My Russian has decided he likes the outdoor pen I have him in. He likes the natural grass and earth floor so much that he burrows and I almost never see him anymore. Not sure if that will change - but he's been super boring compared to all the others since I moved him outside this summer.

My box turtles are a little better. They like to dig down or find a nice cool hiding spot and chill most of the day. But I see them 2 to 3 times a day out forageing, eating, soaking, etc. My new 3 toed is still pretty shy and I see him only as much as my Russsian. So both of them are on the 'boring' list for now.
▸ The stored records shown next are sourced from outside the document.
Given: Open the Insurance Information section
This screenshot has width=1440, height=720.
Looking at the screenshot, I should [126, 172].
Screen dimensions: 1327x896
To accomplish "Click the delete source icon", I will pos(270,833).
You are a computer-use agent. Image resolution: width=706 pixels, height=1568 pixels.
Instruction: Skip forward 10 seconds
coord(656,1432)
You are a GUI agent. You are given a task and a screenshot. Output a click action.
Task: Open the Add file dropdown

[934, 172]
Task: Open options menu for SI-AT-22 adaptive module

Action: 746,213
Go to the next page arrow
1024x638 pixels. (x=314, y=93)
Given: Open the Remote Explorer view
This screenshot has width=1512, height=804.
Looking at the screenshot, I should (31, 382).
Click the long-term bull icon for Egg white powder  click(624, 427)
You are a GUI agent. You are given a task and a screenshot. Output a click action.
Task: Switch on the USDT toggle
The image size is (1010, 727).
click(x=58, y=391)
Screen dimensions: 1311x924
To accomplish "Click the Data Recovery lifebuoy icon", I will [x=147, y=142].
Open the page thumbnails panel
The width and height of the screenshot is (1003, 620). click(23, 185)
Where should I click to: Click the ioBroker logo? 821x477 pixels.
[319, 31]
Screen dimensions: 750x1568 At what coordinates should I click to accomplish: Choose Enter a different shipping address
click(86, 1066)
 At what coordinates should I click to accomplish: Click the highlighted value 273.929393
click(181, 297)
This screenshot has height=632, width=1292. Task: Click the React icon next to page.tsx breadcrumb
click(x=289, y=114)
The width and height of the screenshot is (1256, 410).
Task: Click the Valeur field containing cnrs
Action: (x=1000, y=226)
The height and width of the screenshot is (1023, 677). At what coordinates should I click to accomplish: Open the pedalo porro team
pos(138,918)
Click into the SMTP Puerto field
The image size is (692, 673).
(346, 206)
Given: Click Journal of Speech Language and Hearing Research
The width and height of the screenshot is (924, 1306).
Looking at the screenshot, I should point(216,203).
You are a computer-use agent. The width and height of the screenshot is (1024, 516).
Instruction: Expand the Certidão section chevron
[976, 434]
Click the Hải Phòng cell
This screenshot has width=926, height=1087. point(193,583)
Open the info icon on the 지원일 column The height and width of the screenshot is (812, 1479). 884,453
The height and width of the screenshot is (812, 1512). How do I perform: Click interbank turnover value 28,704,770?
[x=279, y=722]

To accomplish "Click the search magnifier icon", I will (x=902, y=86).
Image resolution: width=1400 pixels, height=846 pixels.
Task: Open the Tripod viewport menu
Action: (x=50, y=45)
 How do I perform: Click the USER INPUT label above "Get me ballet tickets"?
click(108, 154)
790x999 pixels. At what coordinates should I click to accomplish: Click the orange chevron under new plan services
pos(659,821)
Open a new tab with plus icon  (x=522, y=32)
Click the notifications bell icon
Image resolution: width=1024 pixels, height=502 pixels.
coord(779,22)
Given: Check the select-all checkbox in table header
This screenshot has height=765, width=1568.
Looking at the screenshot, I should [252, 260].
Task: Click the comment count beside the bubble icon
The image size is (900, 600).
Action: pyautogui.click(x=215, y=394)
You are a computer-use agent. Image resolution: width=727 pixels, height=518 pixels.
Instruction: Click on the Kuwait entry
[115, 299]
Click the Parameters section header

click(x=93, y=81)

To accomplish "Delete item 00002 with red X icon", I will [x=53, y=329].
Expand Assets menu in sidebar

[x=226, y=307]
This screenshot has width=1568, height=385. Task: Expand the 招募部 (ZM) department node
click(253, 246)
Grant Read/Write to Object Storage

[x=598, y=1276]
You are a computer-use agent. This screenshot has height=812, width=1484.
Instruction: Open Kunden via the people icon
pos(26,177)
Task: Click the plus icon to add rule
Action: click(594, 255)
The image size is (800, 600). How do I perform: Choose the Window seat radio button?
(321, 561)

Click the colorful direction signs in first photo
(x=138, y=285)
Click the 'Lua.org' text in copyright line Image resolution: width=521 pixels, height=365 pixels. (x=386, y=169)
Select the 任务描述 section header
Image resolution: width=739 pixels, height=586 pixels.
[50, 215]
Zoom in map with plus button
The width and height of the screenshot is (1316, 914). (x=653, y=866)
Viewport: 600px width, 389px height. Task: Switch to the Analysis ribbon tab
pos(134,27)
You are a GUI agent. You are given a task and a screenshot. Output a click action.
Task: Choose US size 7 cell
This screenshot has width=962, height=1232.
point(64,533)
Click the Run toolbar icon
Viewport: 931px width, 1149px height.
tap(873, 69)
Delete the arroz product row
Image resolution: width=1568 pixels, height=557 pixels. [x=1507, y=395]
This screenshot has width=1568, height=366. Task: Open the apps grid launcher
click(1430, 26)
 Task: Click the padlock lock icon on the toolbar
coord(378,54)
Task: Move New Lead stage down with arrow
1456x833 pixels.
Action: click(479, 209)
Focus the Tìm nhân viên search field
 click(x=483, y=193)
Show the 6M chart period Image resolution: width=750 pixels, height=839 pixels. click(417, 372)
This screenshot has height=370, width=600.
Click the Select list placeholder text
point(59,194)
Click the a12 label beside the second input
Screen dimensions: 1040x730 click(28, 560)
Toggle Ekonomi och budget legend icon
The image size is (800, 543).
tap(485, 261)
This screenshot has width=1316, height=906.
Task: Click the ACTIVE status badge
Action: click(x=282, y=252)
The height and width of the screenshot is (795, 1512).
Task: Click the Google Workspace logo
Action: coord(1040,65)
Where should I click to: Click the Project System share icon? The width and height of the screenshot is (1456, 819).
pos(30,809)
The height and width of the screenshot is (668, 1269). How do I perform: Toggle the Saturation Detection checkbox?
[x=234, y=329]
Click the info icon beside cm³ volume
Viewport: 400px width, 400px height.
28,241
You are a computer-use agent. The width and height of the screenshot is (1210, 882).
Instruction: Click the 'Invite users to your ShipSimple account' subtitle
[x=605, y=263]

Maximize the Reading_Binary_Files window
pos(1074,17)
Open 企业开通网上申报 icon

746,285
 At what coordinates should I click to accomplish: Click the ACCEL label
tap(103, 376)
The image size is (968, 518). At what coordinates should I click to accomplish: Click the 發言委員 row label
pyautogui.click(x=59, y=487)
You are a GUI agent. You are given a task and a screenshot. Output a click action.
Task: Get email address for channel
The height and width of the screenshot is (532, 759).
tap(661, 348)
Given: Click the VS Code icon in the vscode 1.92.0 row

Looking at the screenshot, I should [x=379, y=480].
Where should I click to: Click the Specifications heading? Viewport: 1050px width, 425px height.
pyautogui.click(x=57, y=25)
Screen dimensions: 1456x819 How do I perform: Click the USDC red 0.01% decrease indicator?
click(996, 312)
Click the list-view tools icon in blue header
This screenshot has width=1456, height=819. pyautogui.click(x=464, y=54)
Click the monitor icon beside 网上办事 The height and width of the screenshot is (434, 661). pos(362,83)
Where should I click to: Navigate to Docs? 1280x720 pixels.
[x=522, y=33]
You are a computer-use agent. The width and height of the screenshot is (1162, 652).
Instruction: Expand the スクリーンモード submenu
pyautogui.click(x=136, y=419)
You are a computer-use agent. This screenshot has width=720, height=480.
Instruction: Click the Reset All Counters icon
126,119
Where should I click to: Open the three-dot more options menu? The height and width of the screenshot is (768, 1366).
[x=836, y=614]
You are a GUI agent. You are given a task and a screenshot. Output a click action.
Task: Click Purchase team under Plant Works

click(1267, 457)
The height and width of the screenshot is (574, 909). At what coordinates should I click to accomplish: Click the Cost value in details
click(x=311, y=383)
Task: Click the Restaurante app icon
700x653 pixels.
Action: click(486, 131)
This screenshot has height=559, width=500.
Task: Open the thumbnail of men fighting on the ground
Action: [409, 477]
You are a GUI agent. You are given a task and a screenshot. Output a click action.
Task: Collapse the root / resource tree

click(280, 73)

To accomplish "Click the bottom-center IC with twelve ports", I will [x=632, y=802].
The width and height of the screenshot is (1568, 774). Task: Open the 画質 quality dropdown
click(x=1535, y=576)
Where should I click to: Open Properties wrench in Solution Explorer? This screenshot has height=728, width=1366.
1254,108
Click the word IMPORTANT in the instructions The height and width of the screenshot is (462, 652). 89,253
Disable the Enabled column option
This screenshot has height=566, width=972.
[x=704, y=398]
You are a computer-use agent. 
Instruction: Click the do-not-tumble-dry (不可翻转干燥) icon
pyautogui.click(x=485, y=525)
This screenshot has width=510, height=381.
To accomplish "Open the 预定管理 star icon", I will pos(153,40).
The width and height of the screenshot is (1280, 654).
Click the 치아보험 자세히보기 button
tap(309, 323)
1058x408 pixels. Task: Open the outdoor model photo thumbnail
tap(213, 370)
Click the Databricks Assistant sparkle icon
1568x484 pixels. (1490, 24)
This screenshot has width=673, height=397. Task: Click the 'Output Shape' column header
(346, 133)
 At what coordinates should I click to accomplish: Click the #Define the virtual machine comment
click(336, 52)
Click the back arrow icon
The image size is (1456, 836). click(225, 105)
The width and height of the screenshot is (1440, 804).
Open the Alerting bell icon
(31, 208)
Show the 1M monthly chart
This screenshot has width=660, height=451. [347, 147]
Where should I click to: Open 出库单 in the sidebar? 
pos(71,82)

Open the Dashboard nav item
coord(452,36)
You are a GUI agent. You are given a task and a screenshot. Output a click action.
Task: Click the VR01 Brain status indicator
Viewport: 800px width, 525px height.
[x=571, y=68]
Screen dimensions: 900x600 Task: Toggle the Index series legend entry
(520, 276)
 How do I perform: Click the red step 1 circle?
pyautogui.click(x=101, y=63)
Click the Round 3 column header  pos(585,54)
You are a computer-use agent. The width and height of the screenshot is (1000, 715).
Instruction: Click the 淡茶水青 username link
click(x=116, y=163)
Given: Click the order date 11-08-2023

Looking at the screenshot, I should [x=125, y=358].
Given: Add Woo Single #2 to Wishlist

Don't get me wrong, I love them all, but some are just more active and willing to interact than others. Some will come up and beg for treats and eat from your hand, others will only eat if they are not being watched. Some you never see, others are always on the go. Just depends on what you want. I'm lucky in that I can have several types and learn to appreciate each on their own merrits.


----------



## DoctorCosmonaut (Aug 20, 2009)

bettinge, Redfoots are not shy at all! The few I know love to explore, are curious, and are quite active. They just are shy at first. But they have wonderful personalities. 

As far as size, expect females to be between 12-14" and males can be 15"+


----------



## XxDarkEuphoriaxX (Aug 20, 2009)

i was under the impression that redfoots only got about 6-8" long .... hrmmm


----------



## Meg90 (Aug 20, 2009)

some species stay smaller. Cherry heads, are the littler ones. But females of almost every tortoise species get larger than the males (gotta have space to put those eggs)

Red foot girls can get quite large. Where are you located? I know of a few larger RF that are up for adoption, quite reasonably. 

Even Greek girls get up to 8-10 inches (Russians too)


----------